Posted on March 24, 2023
Welcome to the Spring 2023 issue of The Fiddlehead. We are thrilled to congratulate Moni Brar, winner of the 33rd Ralph Gustafson Poetry Prize for Best Poem! We’re grateful to our contest readers, Evan Jurmain and Rosie Legott, as well as to our three contest judges: Michael Prior, shalan joudry, and Dominique Béchard. On Brar’s winning poem, “Dispossession in Five Acts [or How to Be a Model Minority or Not],” joudry notes that the poem “demonstrates complexity” through “nuanced rhythm and imagery” while Béchard had this to say: “I appreciate this poem for its depth of emotion — it is often hopeless in a way that resists lazy poetic hope. I also like how this poem moves between states of feeling (anger, fear, despair) with — if not confidence — a sincerity that devalues (or questions) confidence. Besides, I enjoyed the image of a voice lost “between the seat cushions” — a “space / filled with big voices and big, luscious lives.”
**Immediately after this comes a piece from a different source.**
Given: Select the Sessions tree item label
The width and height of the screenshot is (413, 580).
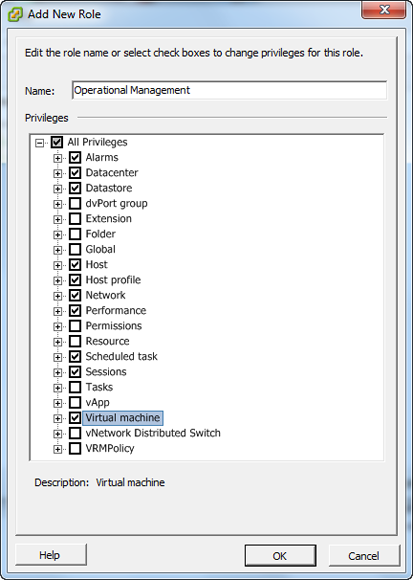Looking at the screenshot, I should click(106, 372).
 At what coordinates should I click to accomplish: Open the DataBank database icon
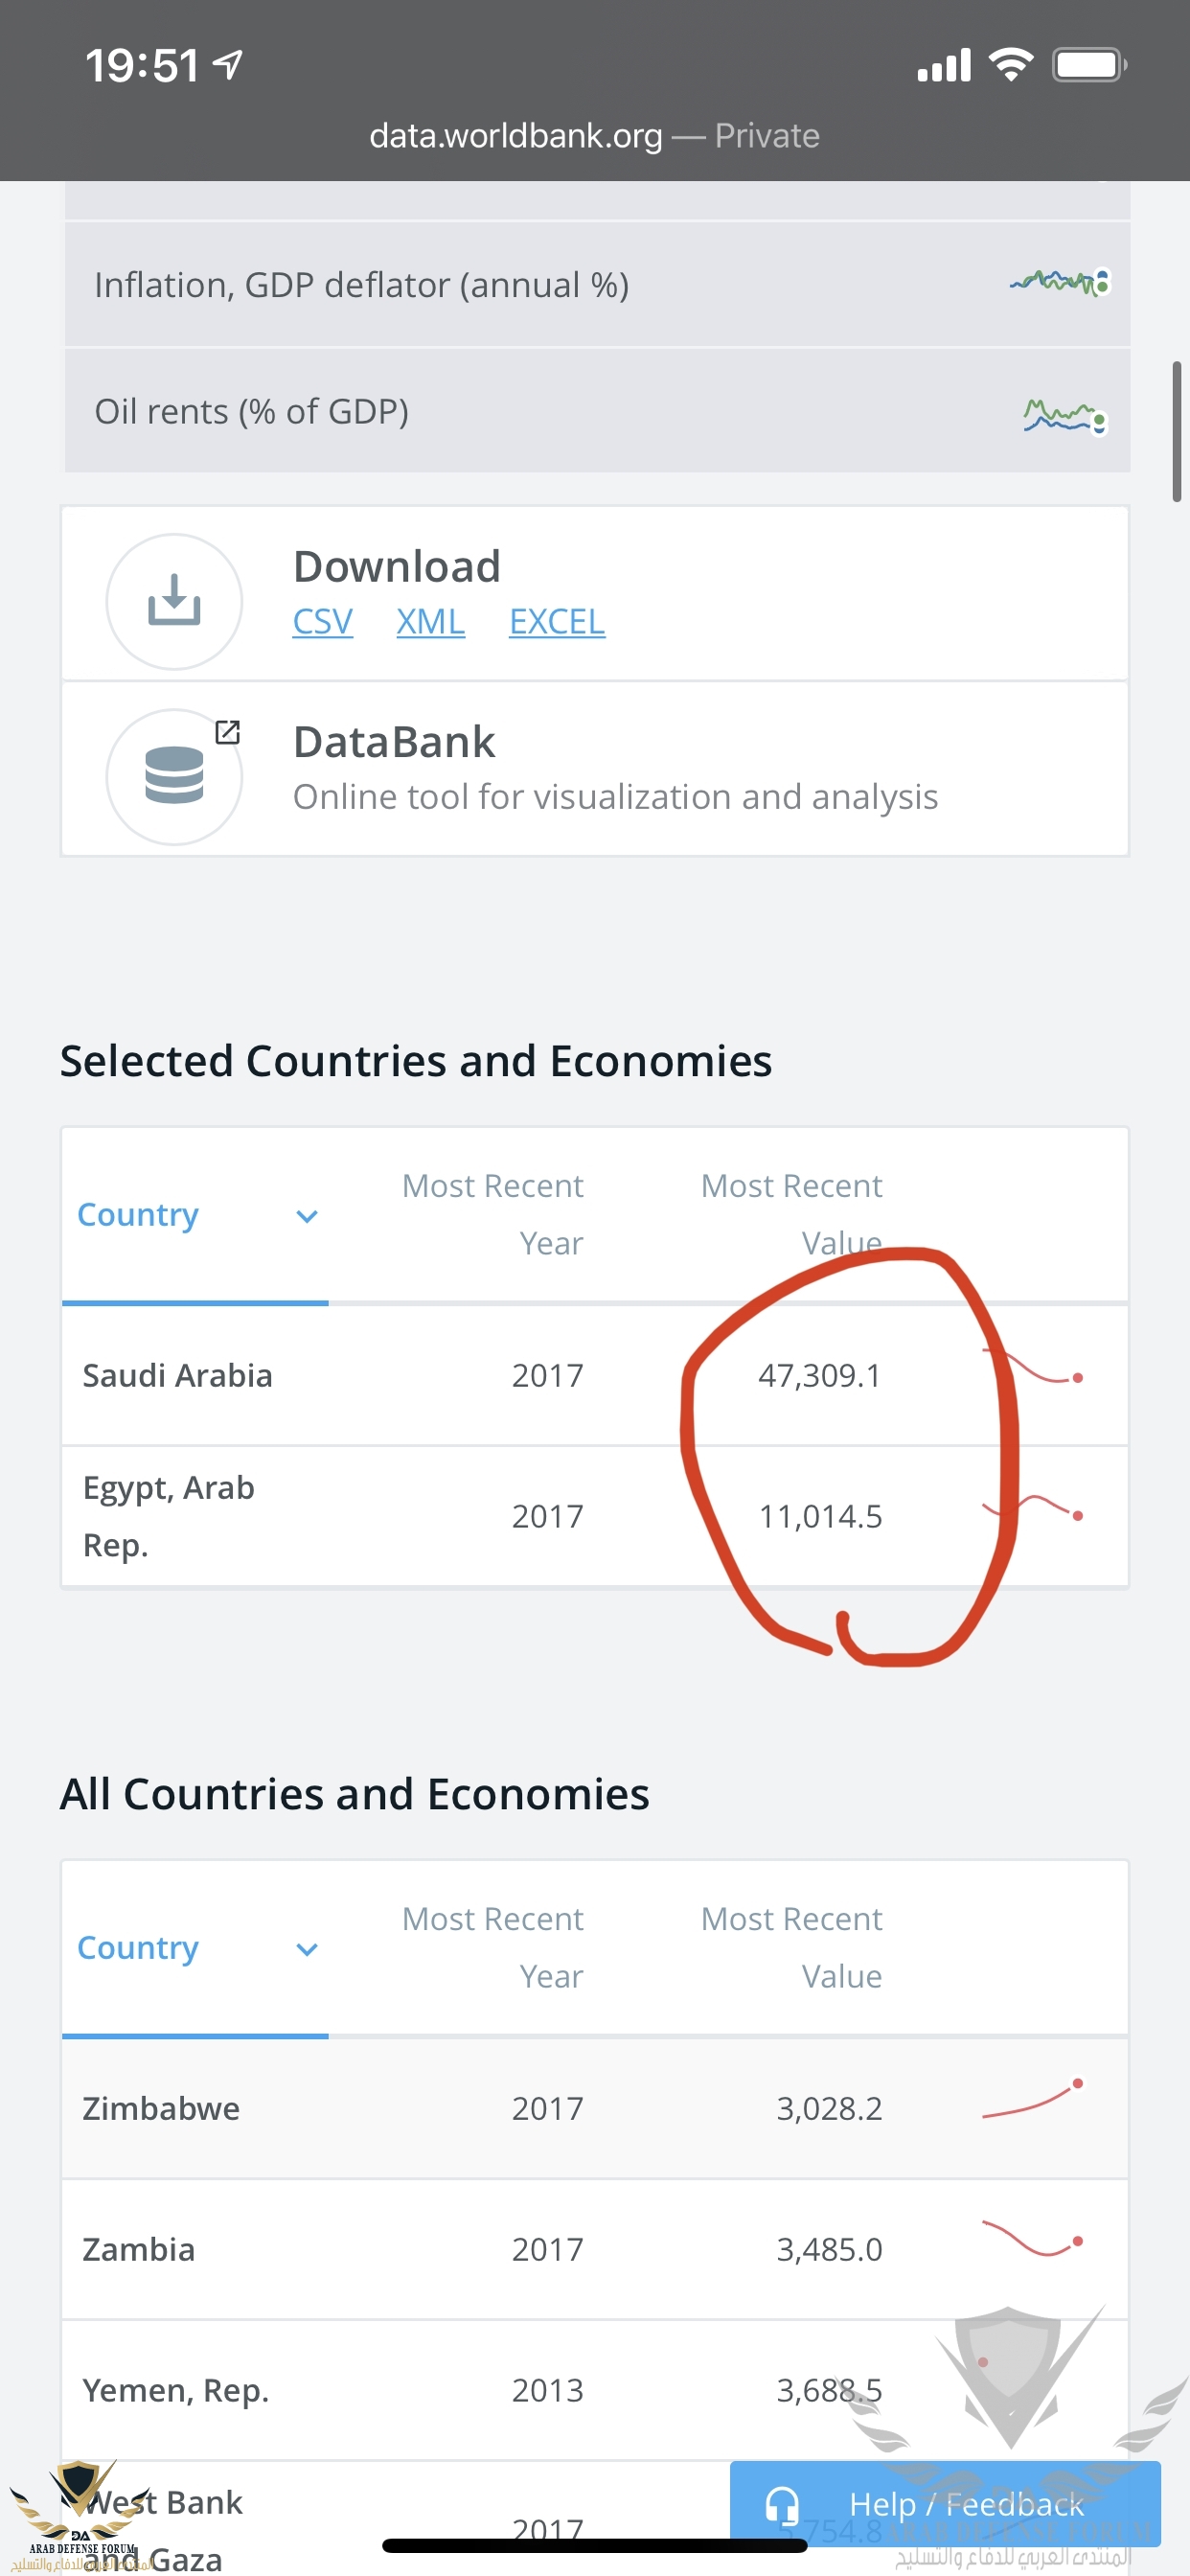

In Brar’s winning poem, the speaker finds it difficult to “swagger,” interrupted by a complex discomfort around inhabiting stolen lands. Spring is a time of walking, of wandering, inhabiting the re-woken land. But how do we walk, here, with caution and respect? The unease of dwelling as settlers on Turtle Island pervades many of the works in this issue. So, too, does the question of swagger, of styles of movement, appropriate gait. Kawai Shen walks us down a flight of stairs and into a basement fetish party, heady with the smell of oud. Chelsea Peters tours us through muddy riverbanks where trash becomes treasure. Kirsten Madsen tracks the awkward soaring of shuttlecocks. Nicole Boyce bounds, agile as a rabbit. Jan Conn pauses to reflect: “If you stand still long enough the trees forget you exist and draw nearer.” All the works in this issue have a literary swagger about them, a sureness in their hesitations. One of the joys of reading is the moment of arrest, passing from wandering to wondering — we wish you happy reading, and copious pauses along the way.